Wie die Schwyzer Kantonspolizei am Donnerstag mitteilte, wurde gegen die zwei Betreiber der Indooranlage sowie gegen den Besitzer des Schweinestalls ein Strafverfahren eröffnet. Die Infrastruktur und die Hanfpflanzen seien in der Zwischenzeit vernichtet worden, heisst es in der Mitteilung weiter.

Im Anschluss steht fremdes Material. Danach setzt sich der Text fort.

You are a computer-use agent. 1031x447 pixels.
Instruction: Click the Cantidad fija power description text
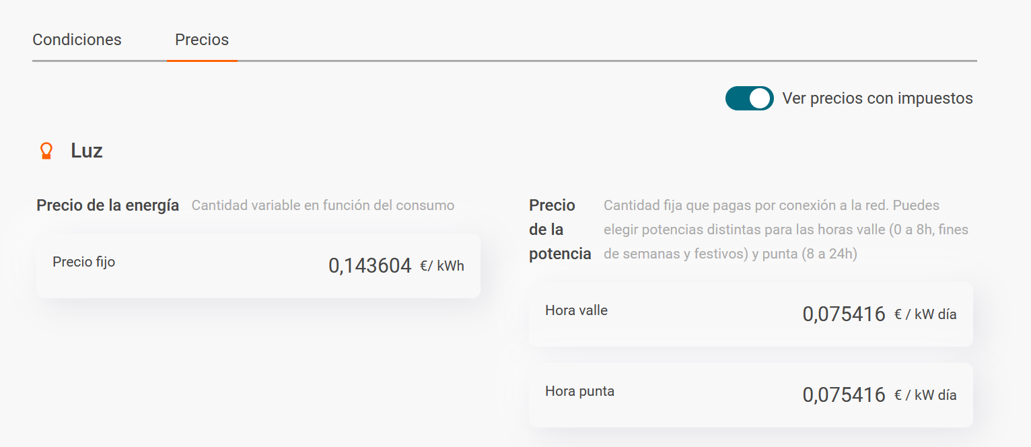click(786, 230)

Die beiden Schweizer, ein 43- und ein 46-Jähriger, werden beschuldigt, seit Ende 2002 diese Hanf-Indooranlage betrieben zu haben. Seit Februar 2004 soll der 46-Jährige die Anlage alleine geführt und insgesamt über 100 kg Marihuana produziert haben.

Das Betäubungsmittel wurde einerseits zum Eigenkonsum, andererseits aber auch für den Handel erzeugt. Verkauft haben sollen die Beschuldigten das Marihuana vorwiegend in den Kantonen Schwyz, Zürich und Bern.

Vor den Strafbehörden verantworten müssen wird sich auch der 27-jährige Vermieter des Schweinestalls. Und zwar wegen Gehilfenschaft. Er soll gewusst haben, wofür der Stall benötigt wurde.